Yes but what would be a reasonable basis? From experience I cannot think of any.
I am a CO for Department of State doing overseas construction. My office is located overseas. We have a DOSAR waiver from FEDBIZOPPs for under $5M. However, we are expected to use full and open on all construction not restricted by law or treaty (I haven't seen one yet). We use our own web site for advertising and expect the Post Facility managers to do market research and provide suggested firms for us to mail solicitations. On any given project we will have local companies, companies from neighboring countries and U.S. firms all competing even down to projects as small as $300K. We do not get involved in permits and licensing issues. The solication says the offeror must have permission to work in the country by the time of award.

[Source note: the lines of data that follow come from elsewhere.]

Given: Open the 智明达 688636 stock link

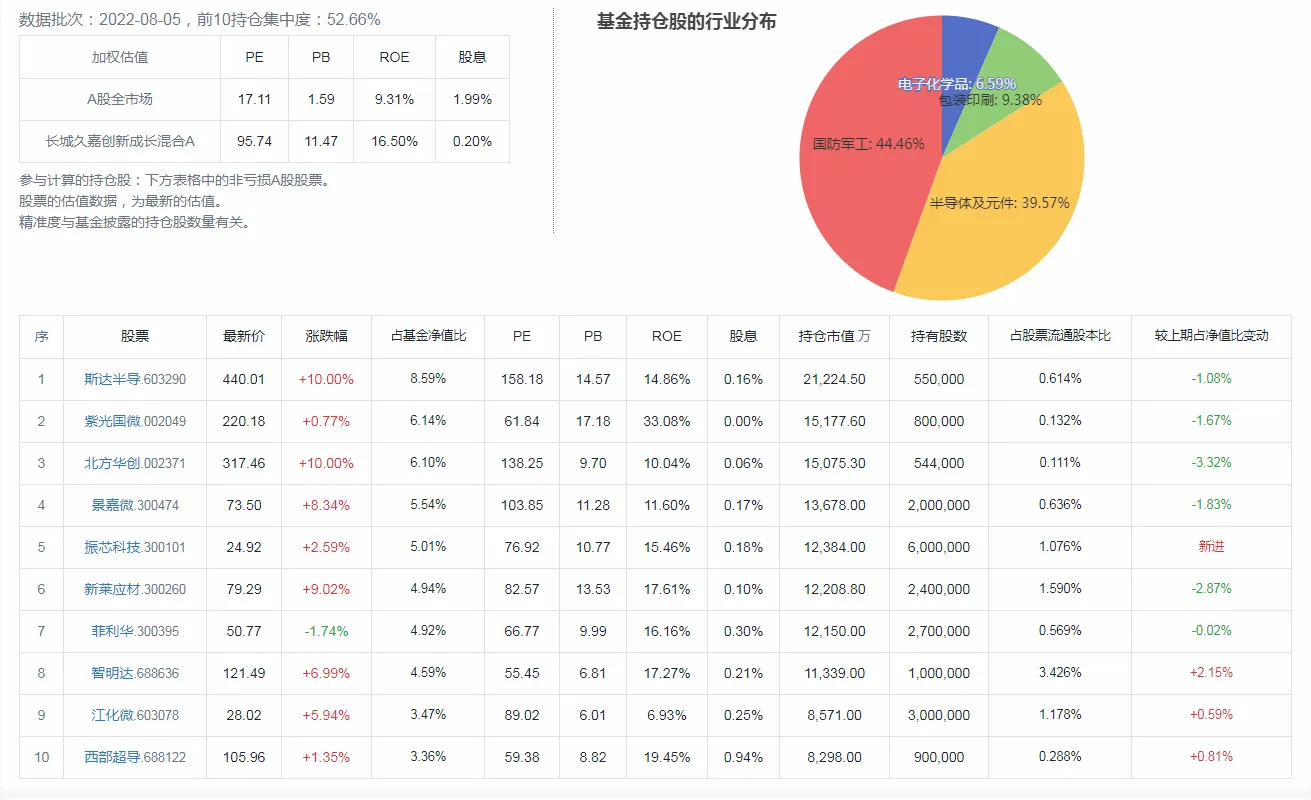Looking at the screenshot, I should [135, 673].
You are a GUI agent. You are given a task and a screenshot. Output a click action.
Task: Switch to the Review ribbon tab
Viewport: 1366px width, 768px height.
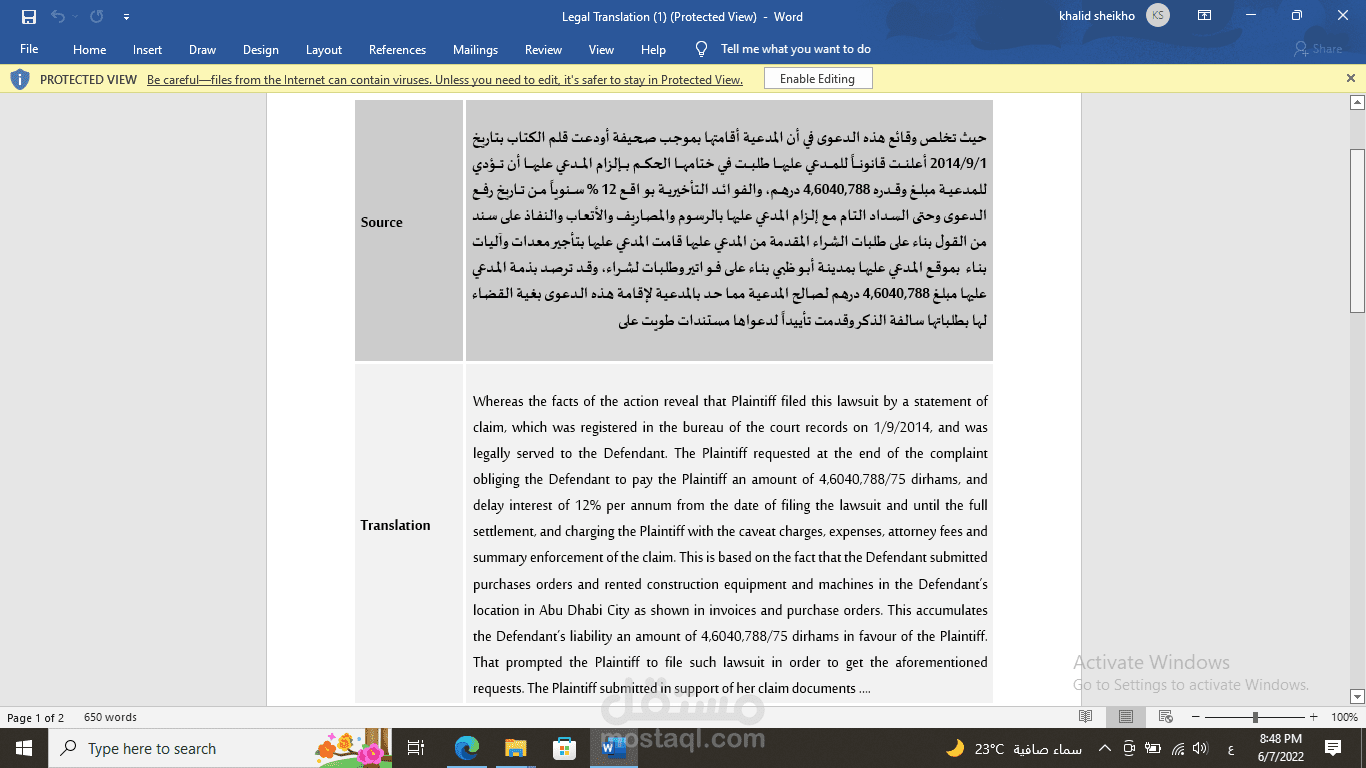pos(543,48)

If he can't produce the proof that is his problem and we go to the next best offer (and yes that comes up often and we even had to T4D one mistake we made). We have the post discuss the permitting at the site visit/prepropsal conferences so they are all on notice.
If we do any restrictions it must be supported by J&A IAW FAR part 6. Some of our Bureaus have authority from Congress to restrict for polictical and other considerations. This is also supported by documentation on a case by case basis. This authority is used infrequently, is used for good reasons and is not abused in my opinion.
So, I do not think there is a blanket authority to limit competition to local companies but should be supported by J&A on a case by case basis.
P.S. It appears our webite is becoming so well known by U.S. companies that we might as well advertise on FEDBIZOPPs. Being overseas we do not have to consider small business and get no credit if we did so the competition is truely full and open and the firms as well as our customers really like that.